_TASK_
From the items below, write out word for word the lines starting with the one that contains "Where should I click to: Click" and going on through the one that contains "pos(17,713)". Leave the pictures out of your answer.

_DATASET RECORDS_
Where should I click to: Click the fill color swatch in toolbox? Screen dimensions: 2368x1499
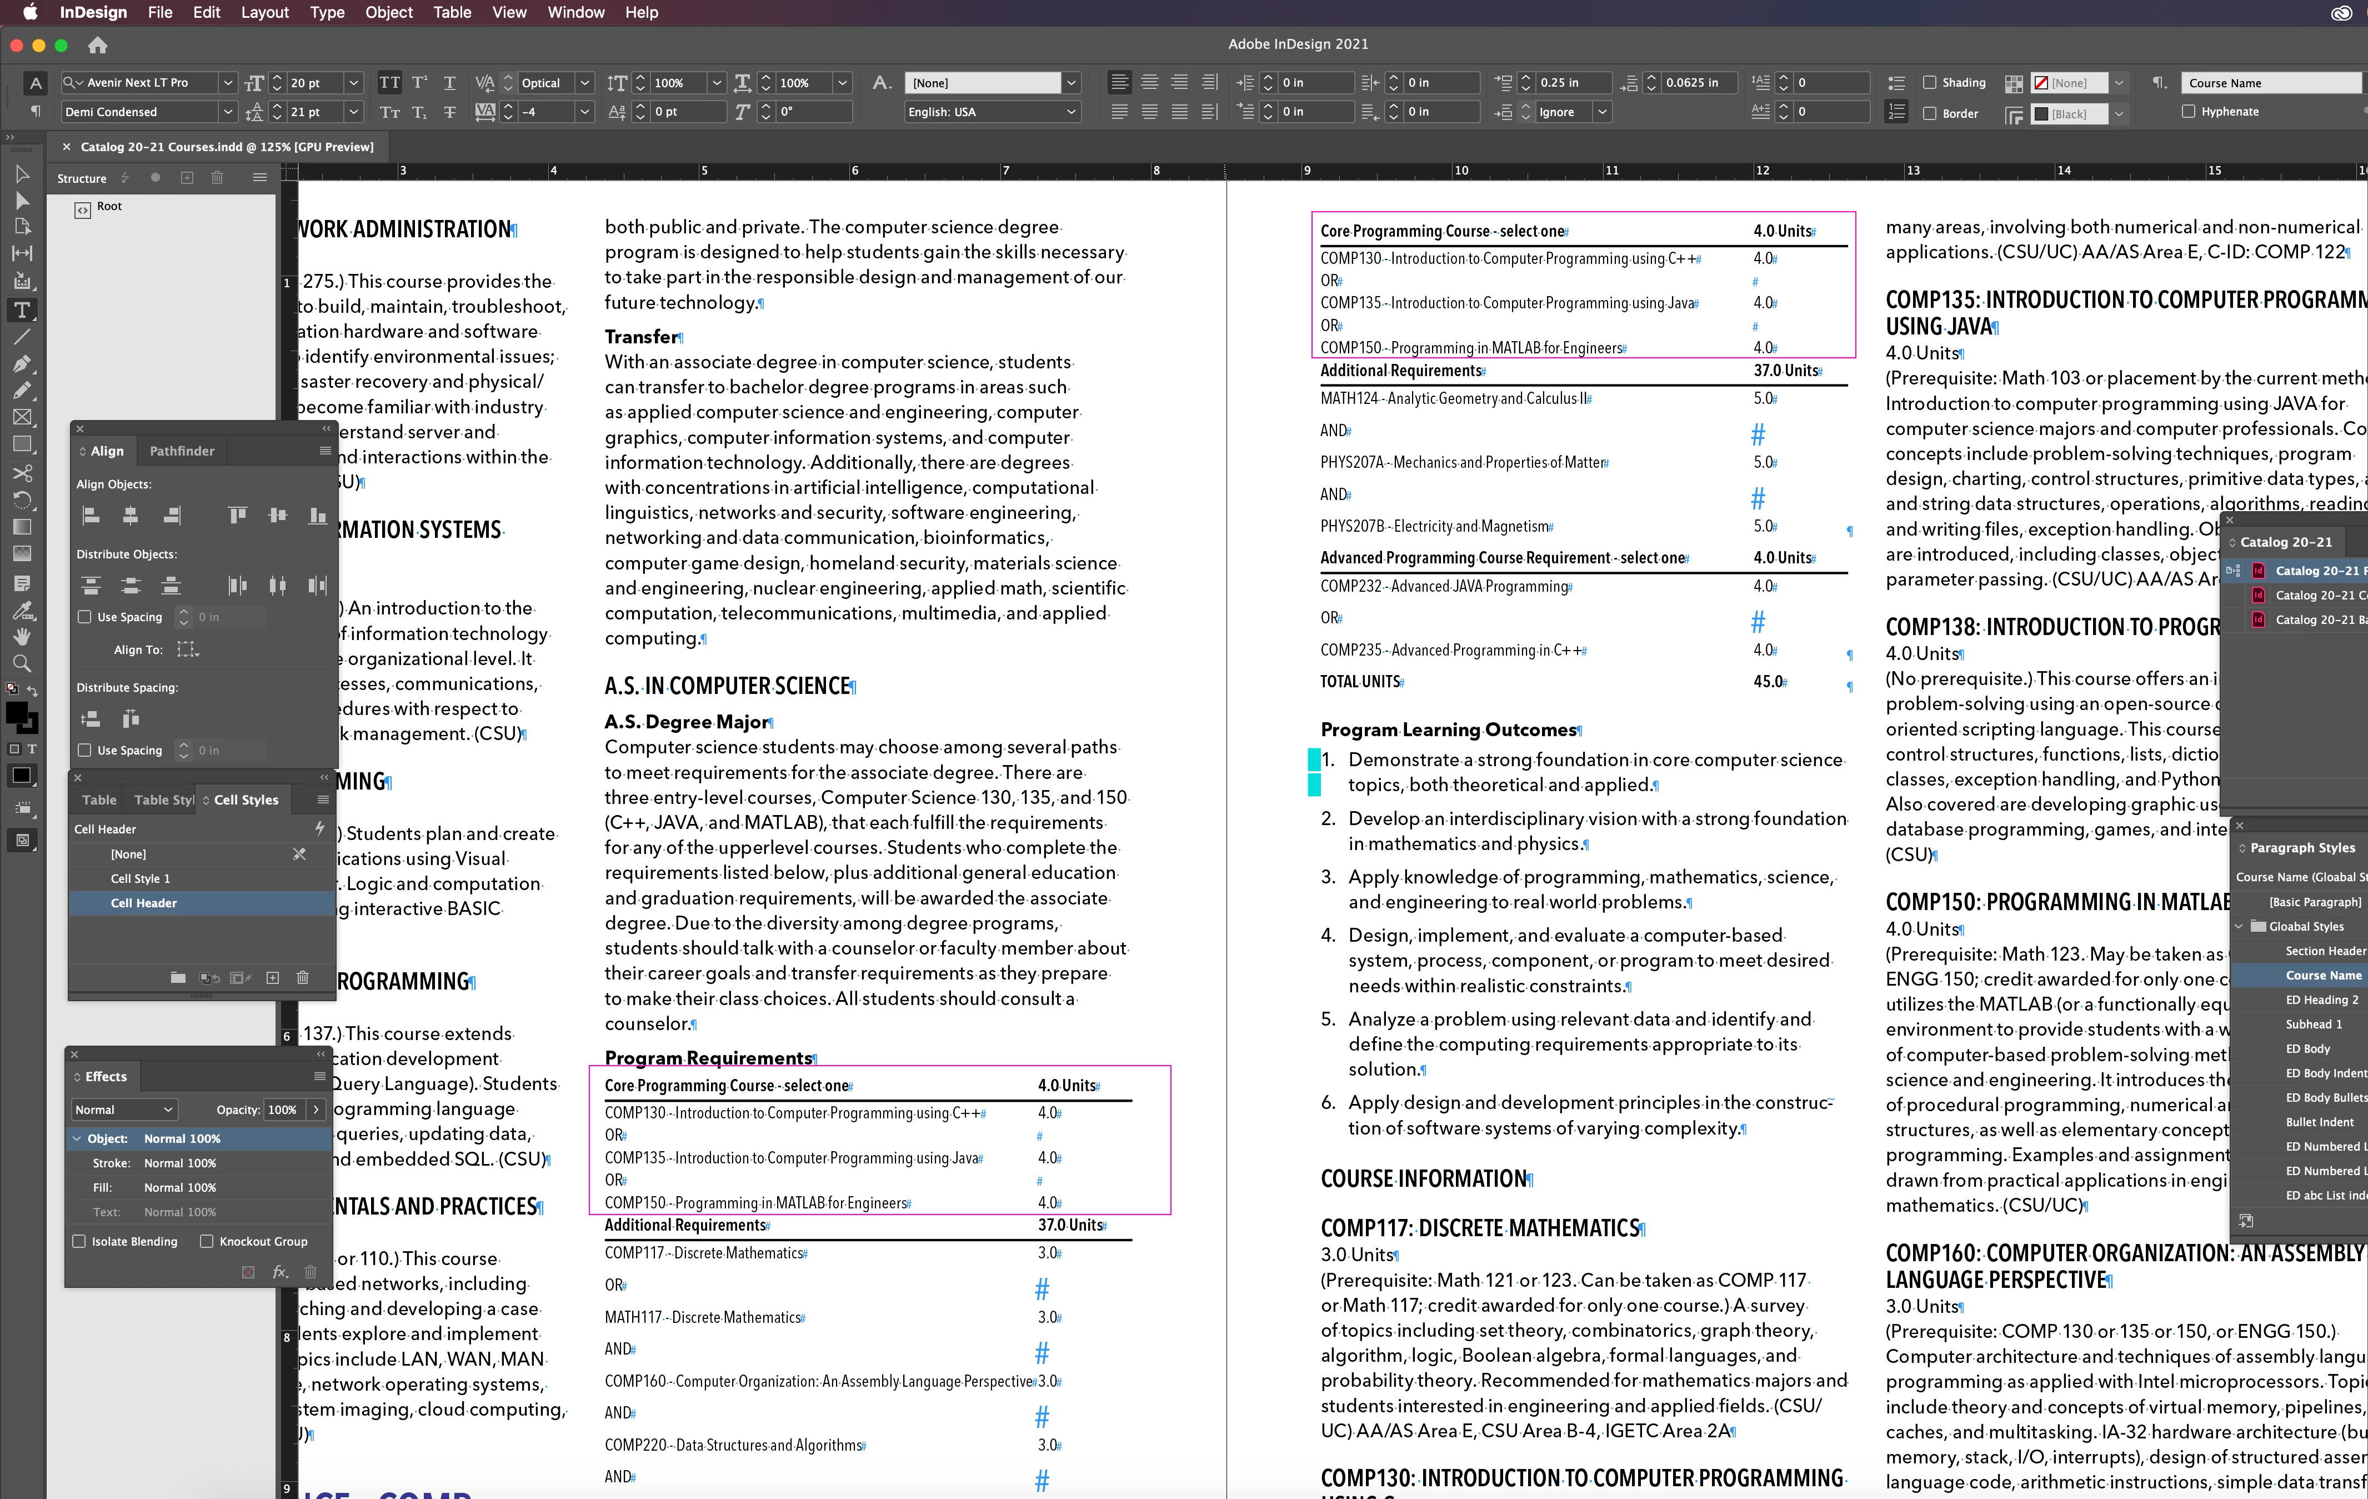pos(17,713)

...

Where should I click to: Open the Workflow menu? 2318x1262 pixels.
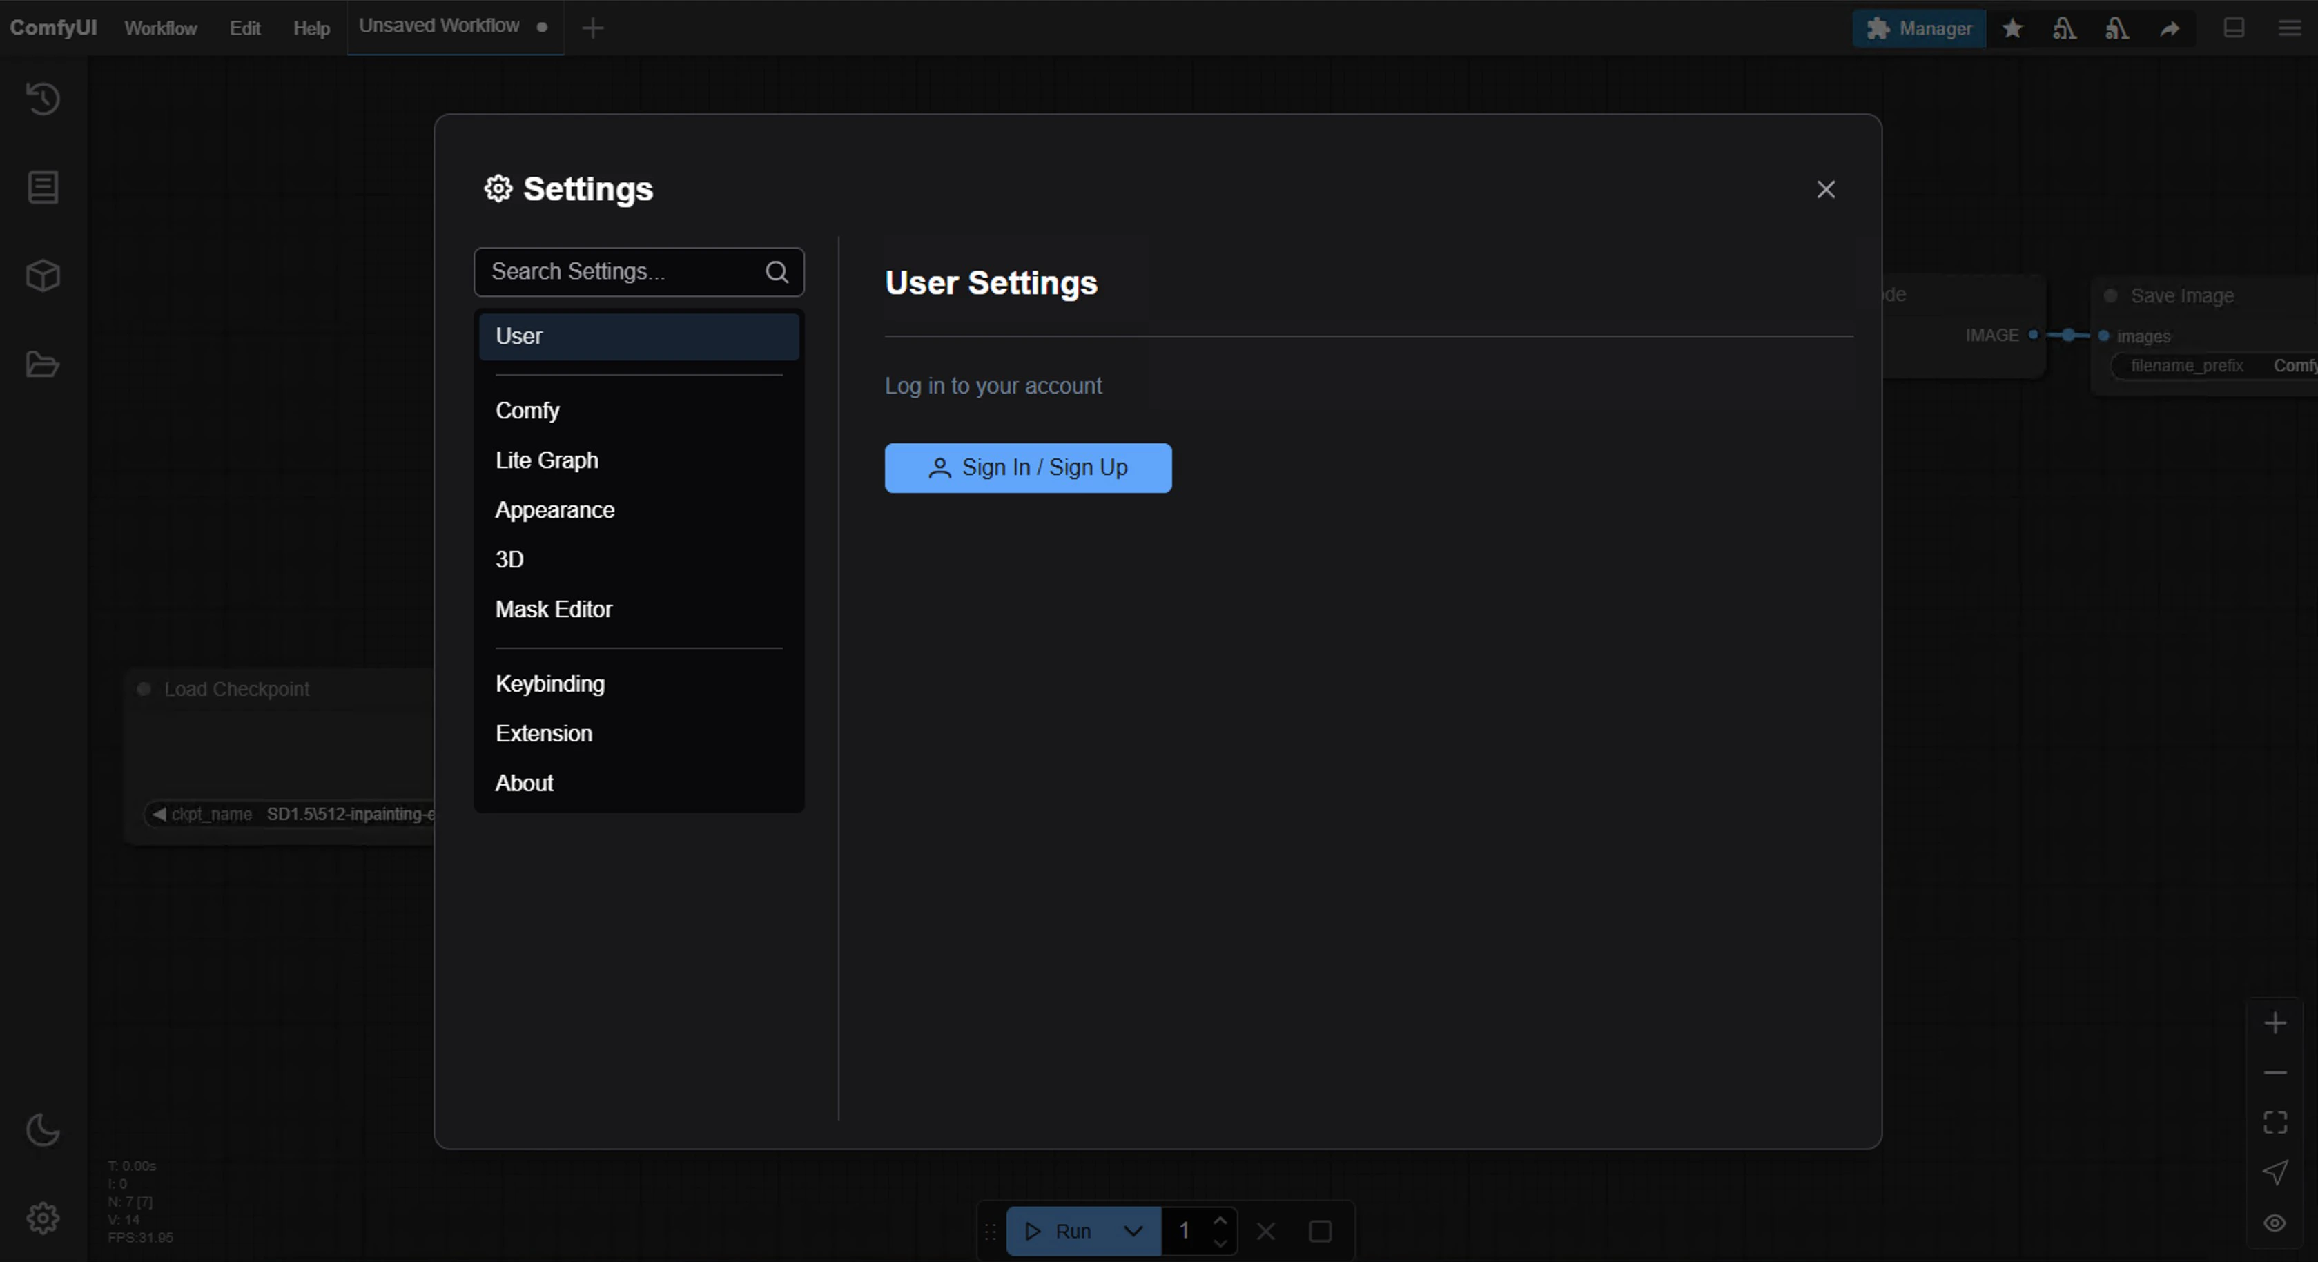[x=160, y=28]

--

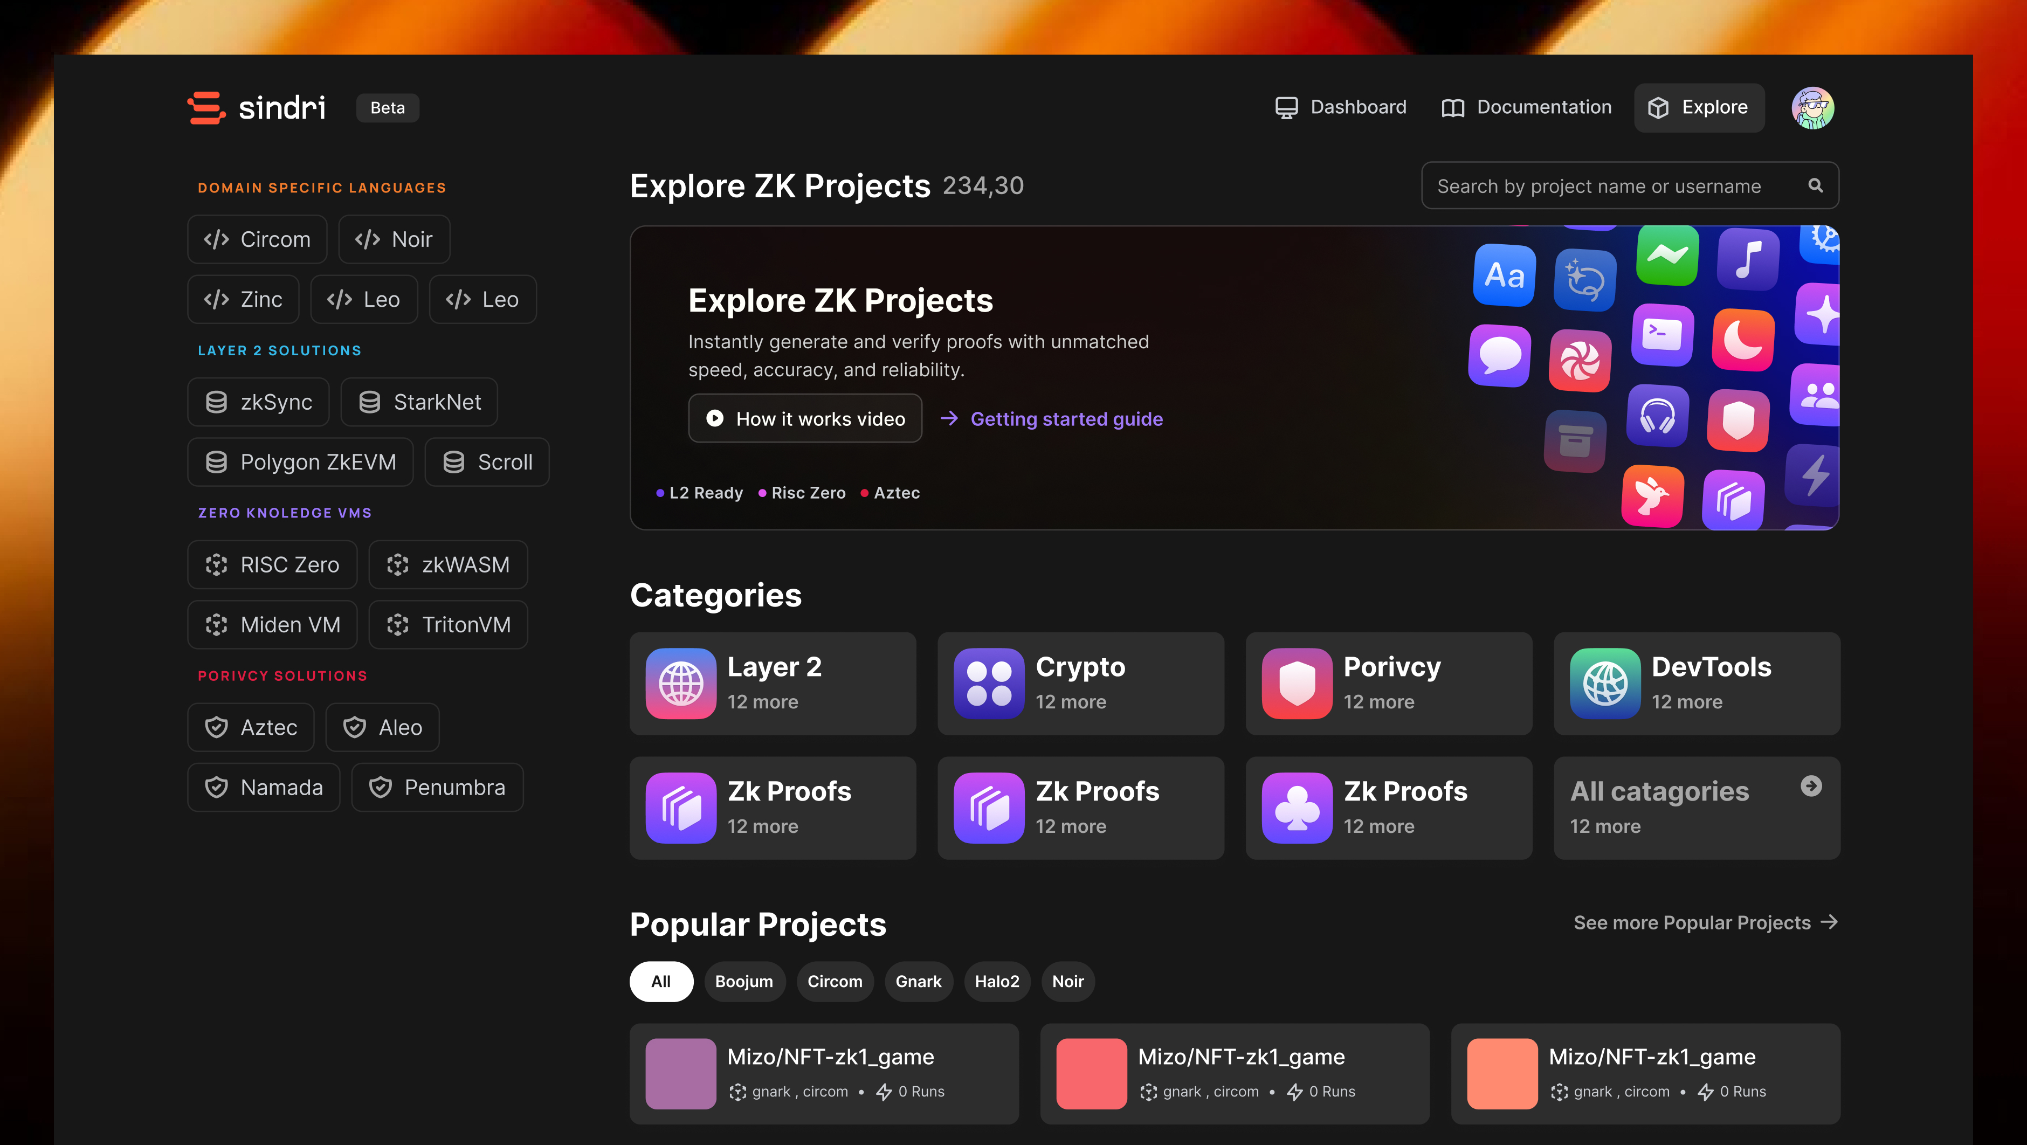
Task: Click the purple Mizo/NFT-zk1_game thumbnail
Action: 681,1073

_RESULT_
Where should I click to: Click the fill color swatch in toolbox? Screen dimensions: 2368x1499
pos(17,713)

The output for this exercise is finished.